Last month, as I weaved my way through the traffic I saw a yellow monstrosity in the rear view mirror. I groaned inwardly. Past experience has taught me that owners of such made up cars are wont to show off when they see a girl. And sure enough the moment our Charlie spotted me on the bike, he started revving his engine and weaving left to right in front of me showing off his glorious rotten egg yolk yellow car with blood red vein like lines across *ugh*. I hate such drivers, as they make you lose your balance by suddenly appearing and cutting across your way. Finally we reached the traffic lights and I managed to reach near him and let out a really filthy insult onto his grinning face. "CREEP!!!" I said with all the venom I could muster. He collapsed on the steering wheel laughing and drove away guffawing when the lights turned green. I was left wondering what was so funny.
Last week someone drove his bike in front of me, causing me to nearly fall down, I screeched "Worm!!!" He got off his bike, sat down on the pavement held his stomach and almost died laughing.
Then another time when a car full of guys were tailing me I stopped the bike and waited till they came near me and let out a particularly filthy (according to my standards) insult. "DOGS!!!" I shouted. They nearly drove into a tree due to hysterical laughter (wish they had hit the tree).

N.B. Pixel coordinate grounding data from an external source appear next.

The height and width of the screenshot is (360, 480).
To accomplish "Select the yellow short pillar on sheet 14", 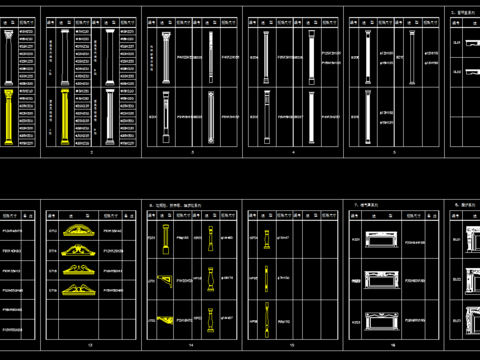I will click(166, 239).
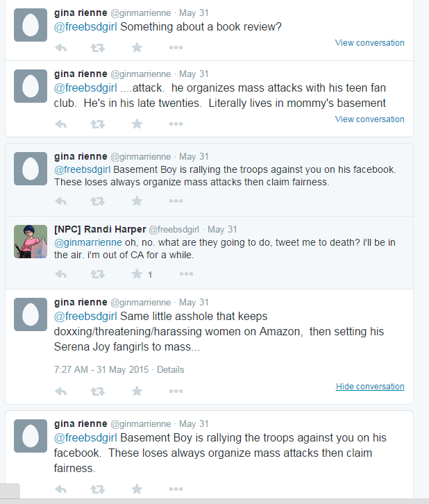Favorite the 'Literally lives in mommy's basement' tweet
Image resolution: width=429 pixels, height=504 pixels.
click(x=137, y=124)
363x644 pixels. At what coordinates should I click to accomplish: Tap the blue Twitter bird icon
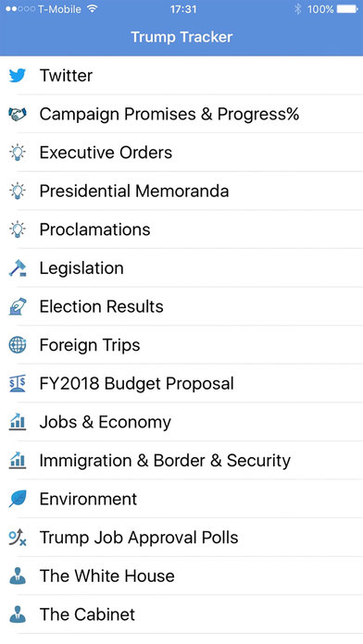coord(18,76)
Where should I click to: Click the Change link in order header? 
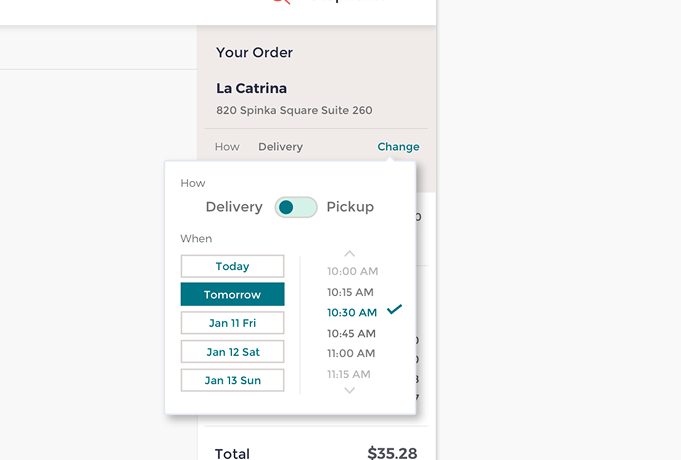[x=398, y=147]
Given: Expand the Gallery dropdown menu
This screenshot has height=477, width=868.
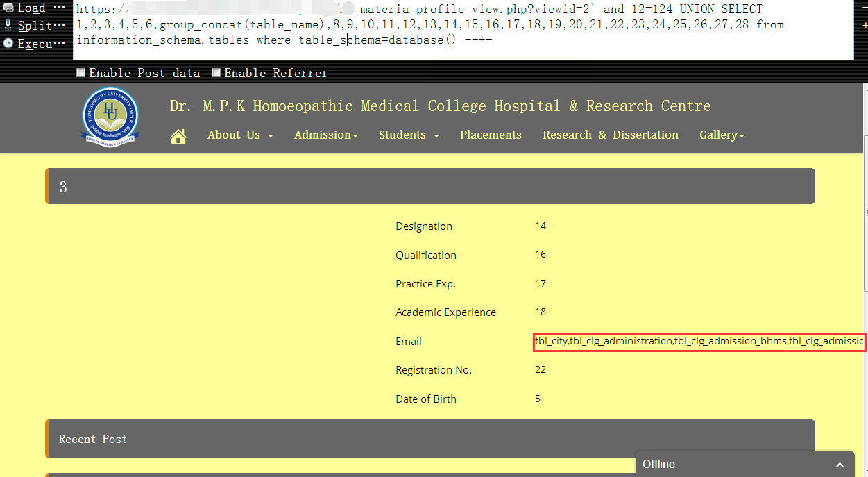Looking at the screenshot, I should [x=722, y=135].
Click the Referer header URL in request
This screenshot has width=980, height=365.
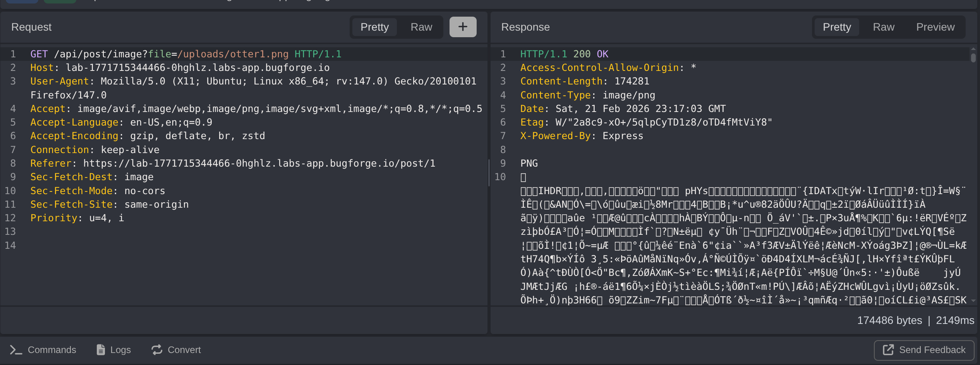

And then one time, an auto suddenly came in front of me from nowhere making me jam the brake and scream "VERMIN!!!!". My cousin brother who was riding pillion fell off the bike giggling. And he kept laughing till we reached home after which he got out and held his stomach and collapsed on the floor laughing.
It is then the realization dawned on me that if I do not seriously upgrade to some choice epithets I may soon develop ulcer or heartburn from the sheer frustration of my insults having no results.
Anyways after listening to my woes, one section of the male community in my extended family decided that they will suitably arm me with some really vicious but acceptable-to-the-feminine-community insults. I felt relieved. Now I could have the satisfaction of seeing peoples face crumple up when I insulted them and I would drive away with my head held high. When the carefully prepared list was delivered to me I had to consult the Medical Dictionary a cousin brother who was studying in St John's Medical College forgot in our house. I finally found the meanings in the "Men's Problems" section. Due to reasons I cannot expound here I had to unfortunately discard the list and I found no reason to thank the creators of the list.
Another group then decided to help out. This group having seen the list given by the Group One decided that they will try a "milder version" of the former list. Again some concerted consulting in the Medical Dictionary and I found the meaning in the "The Large Intestine" section of the Medical Dictionary. I was horrified!!! My "teachers" were more horrified than me that their "work-of-art" was treated with such disrespect and they decided that it was no use wasting their time on me.
It was then that my eldest bro suggested a way out. And I am happy to announce that it works!!!! Now no guy can cross my path and leave unscathed :) Last time when an Enfield Bullet rider suddenly landed in front of me, I called his bike a "dabba". The look on his face was priceless!!!!!